YOUR ASSIGNMENT: Your answer should consist of each line from the data below that contains "agent".

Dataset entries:
----------------

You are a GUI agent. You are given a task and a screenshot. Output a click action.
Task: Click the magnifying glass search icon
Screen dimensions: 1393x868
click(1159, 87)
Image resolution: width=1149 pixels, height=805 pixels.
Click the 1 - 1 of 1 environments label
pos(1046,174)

----------------

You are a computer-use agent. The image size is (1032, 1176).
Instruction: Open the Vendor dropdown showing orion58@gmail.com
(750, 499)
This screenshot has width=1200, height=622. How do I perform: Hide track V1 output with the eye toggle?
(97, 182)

----------------

ANSWER TO THIS PROBLEM:
You are a GUI agent. You are given a task and a screenshot. Output a click action.
You are a computer-use agent. The image size is (1032, 1176).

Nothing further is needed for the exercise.